For the past 4 years, I have volunteered as a faculty member for the Undergraduate Interfraternity Institute (UIFI), a week-long leadership experience created by the NIC.  The Institute is designed for students to learn about themselves and how to make their communities stronger.  As I was on a conference call in the beginning of May preparing for UIFI, I jotted down a quick note on a post-it.  That post-it has been moving around my desk for the past 9 weeks.  Its edges are bent, the writing is messy, but the message has forced me to keep it.

With full credit to my friends that developed the curriculum for UIFI, I began to wonder the same thing about the community that I work and live in.  Are our choices made from a place of fear?  Have our leaders (and our members) become so afraid that we are not being driven by our values and by doing what is right?

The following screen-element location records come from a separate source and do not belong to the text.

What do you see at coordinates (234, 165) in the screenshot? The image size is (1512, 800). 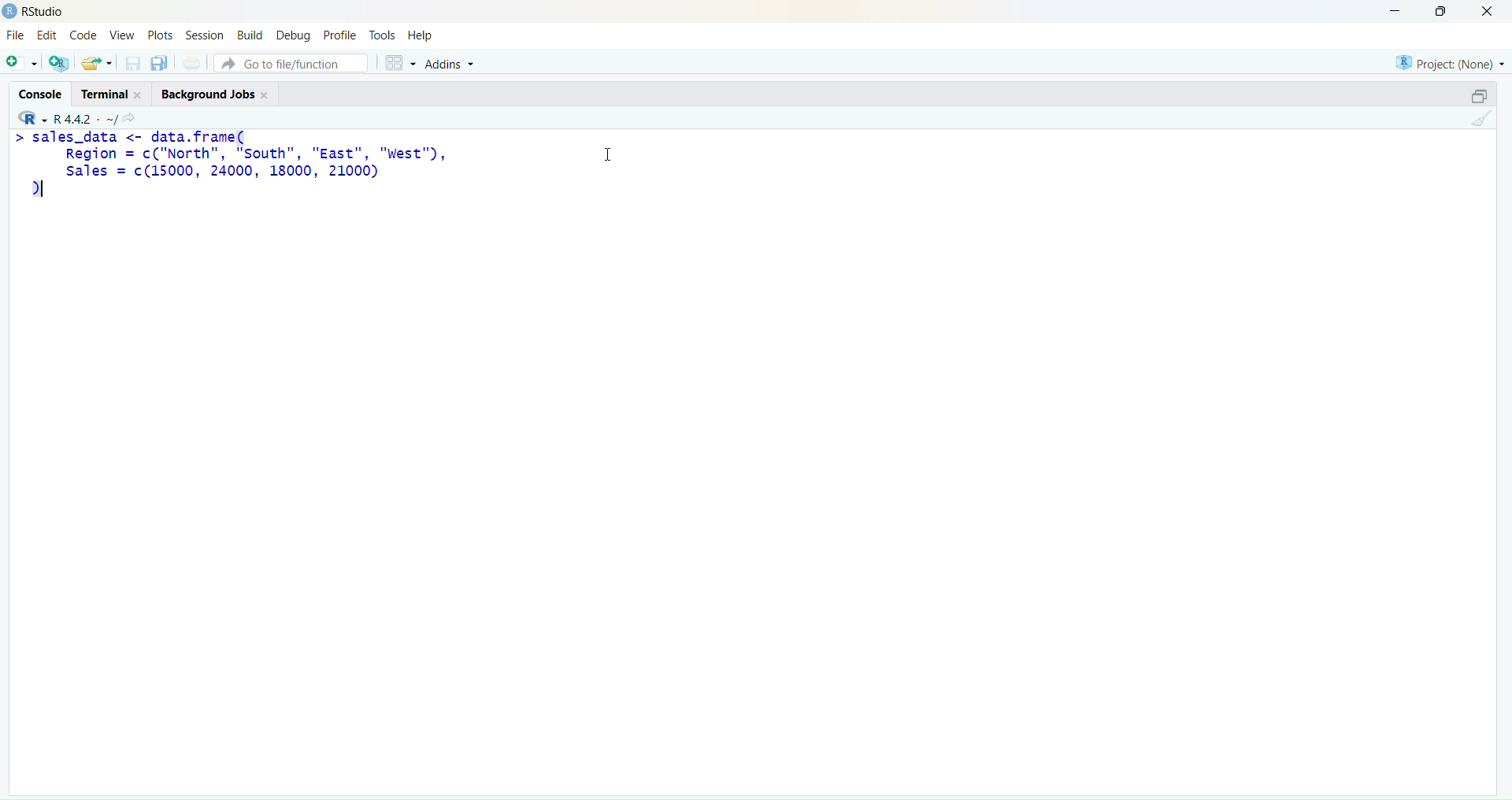 I see `sales_data <- data.rtramelRegion = c("North", "South", "East", "West"),sales = c(15000, 24000, 18000, 21000)` at bounding box center [234, 165].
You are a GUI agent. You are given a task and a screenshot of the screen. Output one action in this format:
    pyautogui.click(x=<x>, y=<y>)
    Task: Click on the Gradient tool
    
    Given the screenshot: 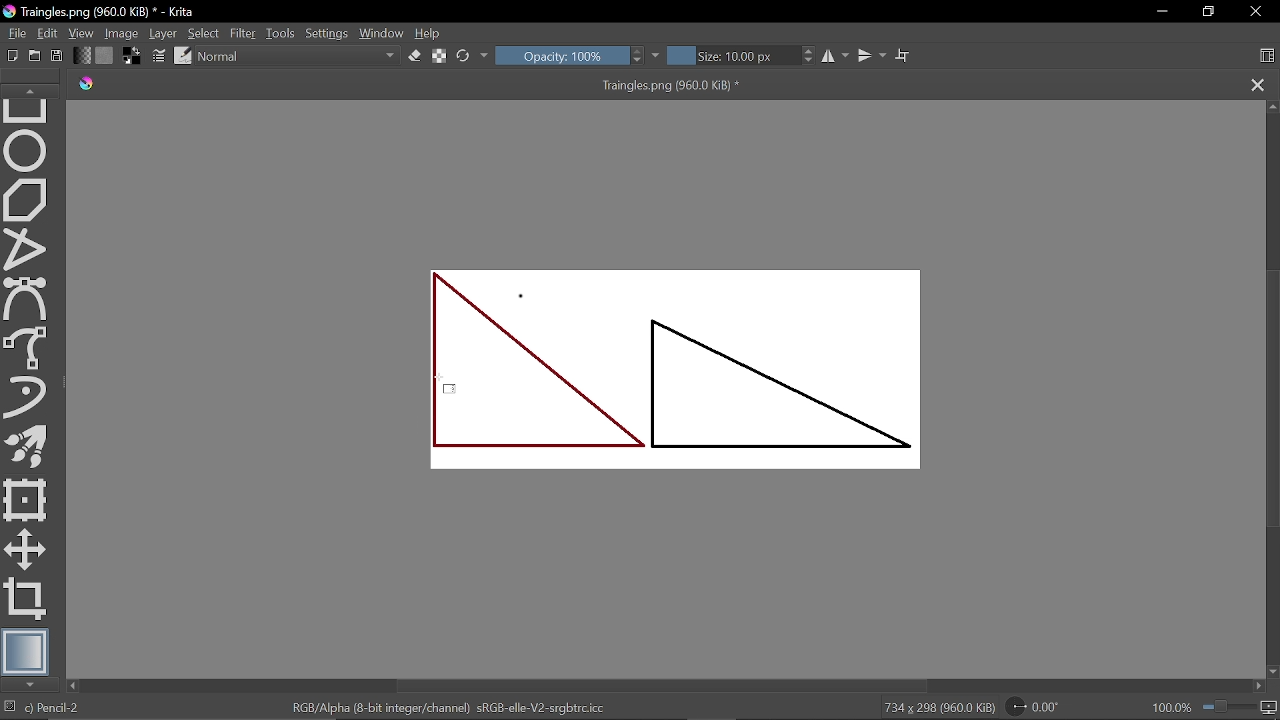 What is the action you would take?
    pyautogui.click(x=26, y=651)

Fear comes in many forms: Greek Discipline Board and sanctions; upset alumni; loss of credibility in the community; loss of social capital/standing.  How does this fear hinder our organizations?  When we aren’t doing things that we know are the right thing to do, how are we being untrue to who we are supposed to be?  The reality is that our credibility is tarnished each time we operate from fear.  I want a sense of urgency to do the right thing.

What if…  for the next semester…  we only made decisions based on what is right?  Based on our values?  What if we didn’t fear being rejected by our group for taking a stand?  What if knowing we were doing the right thing by stopping our friend from using/fighting/hazing was enough?  What if?

That’s a community I’d like to work and live in.